On December 10, 1948, the United Nations adopted the Universal Declaration of Human Rights to recognize the inherent dignity and equal and inalienable rights of all members of the human family around the world. Each year, on this day, the world celebrates Human Rights Day on the day the declaration was adopted. The declaration serves as a foundation for dignity, freedom, justice and peace.

As we approach the 75th anniversary of the Universal Declaration of Human Rights in 2023, the United Nations is launching a year-long campaign to showcase its legacy, relevance and activism.

The world faces new and ongoing challenges – from the pandemic to conflicts, significant inequalities and growing cost-of-living crisis for many while corporations make excess profit, climate change and the fight for climate justice and a healthy environment, to the continued attack on labour rights of workers organizing for better wages and jobs against poverty. The solutions to our greatest challenges are rooted in human rights.

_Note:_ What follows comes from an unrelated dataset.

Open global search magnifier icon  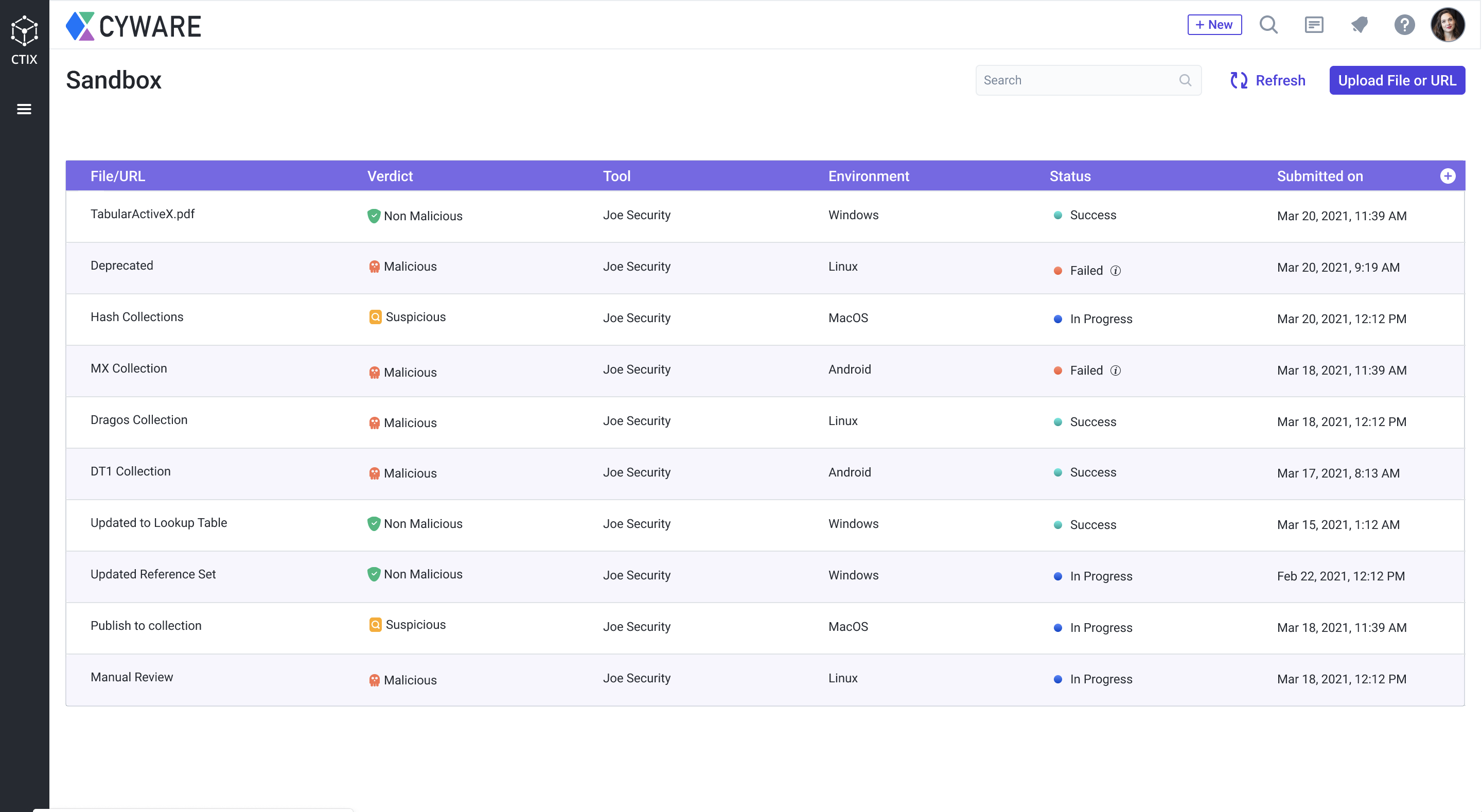pyautogui.click(x=1268, y=25)
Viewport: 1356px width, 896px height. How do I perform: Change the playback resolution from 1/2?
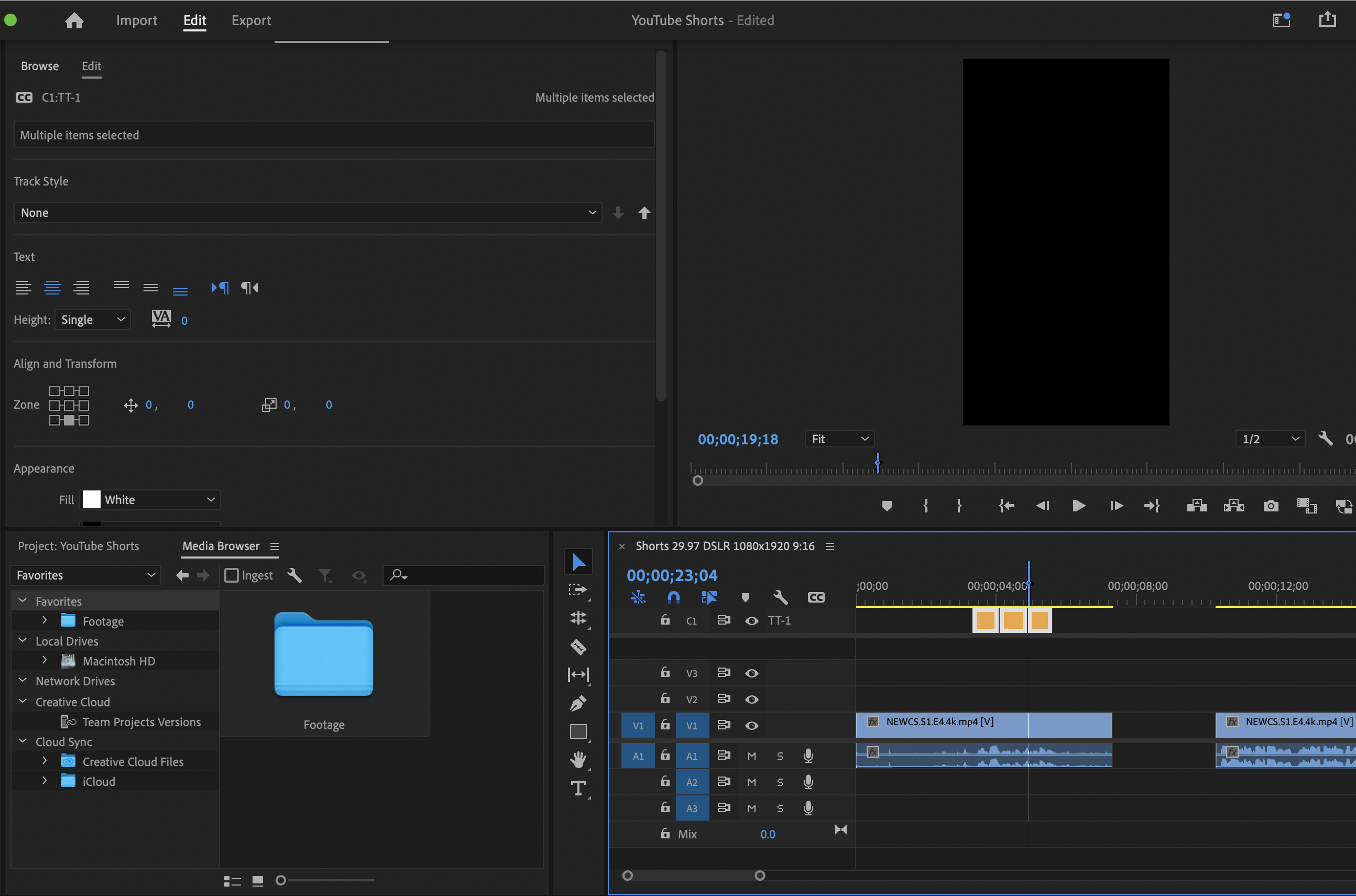tap(1269, 438)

We all have a vital role in protecting human rights through activism. As the 2022 Theme for Human Rights Day highlights: Dignity, Freedom, and Justice for All. #StandUp4HumanRights

Today, CUPE Saskatchewan reaffirms its commitment to stand in international solidarity with fellow workers and their unions for global justice that protects and advances human rights – including the fundamental right to join a union without fear and to collectively bargain, to bring an end to systemic and deep-rooted inequalities, and to organize and demand better for a more just economy against the growing crisis of affordability and poverty.


 Did you know Articles 23 and 24 of the Universal Declaration of Human Rights provides protection of Labour Rights?

 Article 23 states:

  1. Everyone has the right to work, to free choice of employment, to just and favourable conditions of work and to protection against unemployment.
  2. Everyone, without any discrimination, has the right to equal pay for equal work.
  3. Everyone who works has the right to just and favourable remuneration ensuring for (themselves) and (their) family an existence worthy of human dignity, and supplemented, if necessary, by other means of social protection.
  4. Everyone has the right to form and to join trade unions for the protection of (their) interests.

Article 24 states:

Everyone has the right to rest and leisure, including reasonable limitation of working hours and periodic holidays with pay.